Castlemaine Brewery Company (Melbourne) Ltd was a major brewer in Victoria, Australia, from 1885 until its amalgamation into the new Carlton and United Breweries in 1907.

The Castlemaine Brewery had been founded in 1857 by Edward Fitzgerald, with his brother Nicholas Fitzgerald joining in 1859. The brothers established a number of established successful breweries in Victoria, New South Wales and Queensland in different partnerships. The Melbourne brewery, known as "South Melbourne" at the time but now located in Southbank, was established by Nicholas Fitzgerald in 1872, with James B. Perrins as managing partner.

The Castlemaine Brewery Company (Melbourne) was floated on 1 March 1885 as a public company to acquire the interests of Fitzgerald and Perrins in the Melbourne brewery and associated hotels. Fitzgerald became chairman of directors of the new company, while Perrins became managing director. The company granted their workers an eight hour day in May 1885.

The company's products included ale, porter and stout.

The brewery was continually expanded through the 1870s, 1880s, and 1890s. Some of these buildings are now subject to heritage protection. Perrins remained managing director until his death in 1892, after which Fitzgerald assumed the role; he would be both chairman and managing director until the brewery's amalgamation and closure.
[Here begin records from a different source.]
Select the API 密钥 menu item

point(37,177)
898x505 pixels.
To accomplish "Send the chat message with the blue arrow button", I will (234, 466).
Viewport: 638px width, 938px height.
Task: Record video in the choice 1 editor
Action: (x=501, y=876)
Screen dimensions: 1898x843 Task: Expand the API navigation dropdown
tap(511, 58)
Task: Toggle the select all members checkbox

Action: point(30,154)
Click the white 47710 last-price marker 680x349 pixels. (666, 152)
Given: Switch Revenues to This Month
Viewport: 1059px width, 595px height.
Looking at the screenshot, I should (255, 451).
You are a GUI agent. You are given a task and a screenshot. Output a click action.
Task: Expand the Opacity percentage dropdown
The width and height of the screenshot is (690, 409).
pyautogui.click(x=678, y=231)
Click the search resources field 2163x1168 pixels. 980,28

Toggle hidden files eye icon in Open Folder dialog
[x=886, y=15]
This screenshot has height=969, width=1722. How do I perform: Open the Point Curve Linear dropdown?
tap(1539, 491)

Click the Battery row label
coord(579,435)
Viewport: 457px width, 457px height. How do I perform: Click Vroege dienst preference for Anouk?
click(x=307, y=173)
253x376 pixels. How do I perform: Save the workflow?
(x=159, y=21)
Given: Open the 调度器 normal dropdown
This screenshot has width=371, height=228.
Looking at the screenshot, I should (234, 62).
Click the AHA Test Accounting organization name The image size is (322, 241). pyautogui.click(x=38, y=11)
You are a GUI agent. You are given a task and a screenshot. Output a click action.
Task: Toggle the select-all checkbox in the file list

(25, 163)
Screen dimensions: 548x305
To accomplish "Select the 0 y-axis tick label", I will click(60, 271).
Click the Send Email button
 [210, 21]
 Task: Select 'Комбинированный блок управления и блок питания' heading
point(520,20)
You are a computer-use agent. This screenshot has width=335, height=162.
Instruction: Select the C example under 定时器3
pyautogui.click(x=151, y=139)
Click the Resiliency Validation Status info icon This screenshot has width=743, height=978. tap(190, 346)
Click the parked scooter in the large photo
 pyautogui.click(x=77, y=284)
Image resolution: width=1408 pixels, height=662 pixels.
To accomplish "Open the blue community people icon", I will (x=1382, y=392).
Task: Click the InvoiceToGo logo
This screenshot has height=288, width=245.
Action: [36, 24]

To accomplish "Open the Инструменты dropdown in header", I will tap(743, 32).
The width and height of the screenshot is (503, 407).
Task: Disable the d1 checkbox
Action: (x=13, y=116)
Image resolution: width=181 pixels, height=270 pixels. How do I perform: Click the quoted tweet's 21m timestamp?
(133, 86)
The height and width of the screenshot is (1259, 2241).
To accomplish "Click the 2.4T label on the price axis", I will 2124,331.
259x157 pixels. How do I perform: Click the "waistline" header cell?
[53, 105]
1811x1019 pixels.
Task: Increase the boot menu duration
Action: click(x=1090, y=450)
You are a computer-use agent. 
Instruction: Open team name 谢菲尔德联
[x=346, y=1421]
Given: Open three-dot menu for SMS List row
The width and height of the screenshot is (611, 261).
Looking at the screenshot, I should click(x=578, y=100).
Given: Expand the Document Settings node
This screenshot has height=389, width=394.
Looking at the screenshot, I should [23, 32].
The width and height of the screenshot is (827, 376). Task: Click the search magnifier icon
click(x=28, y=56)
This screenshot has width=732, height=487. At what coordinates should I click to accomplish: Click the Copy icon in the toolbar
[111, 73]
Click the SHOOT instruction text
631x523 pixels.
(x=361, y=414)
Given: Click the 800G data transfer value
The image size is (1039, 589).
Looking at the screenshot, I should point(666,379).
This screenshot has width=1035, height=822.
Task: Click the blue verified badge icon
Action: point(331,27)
By 1899, the company was facing "unsatisfactory" trading conditions, noting the impact of "severe competition" on profits, despite increased sales. The company formed a cartel, the Society of Melbourne Brewers, with seven other breweries in 1903, in an attempt to end "ruinous competition". However, the company's financial position did not improve by 1906, with no dividend paid for 1905 and Fitzgerald seeking to retire and seeking a "settlement of the present very unsatisfactory conditions."

In 1907 it amalgamated with five other major breweries to form Carlton & United Breweries. CUB immediately proposed to centralise brewing at three premises and to close the remaining three, including the Castlemaine brewery. The brewery buildings and site were sold off and used for other commercial purposes.

Castlemaine Brewery Company (Melbourne) Ltd became a holding company for Carlton and United Breweries, formally continuing to exist until March 1973.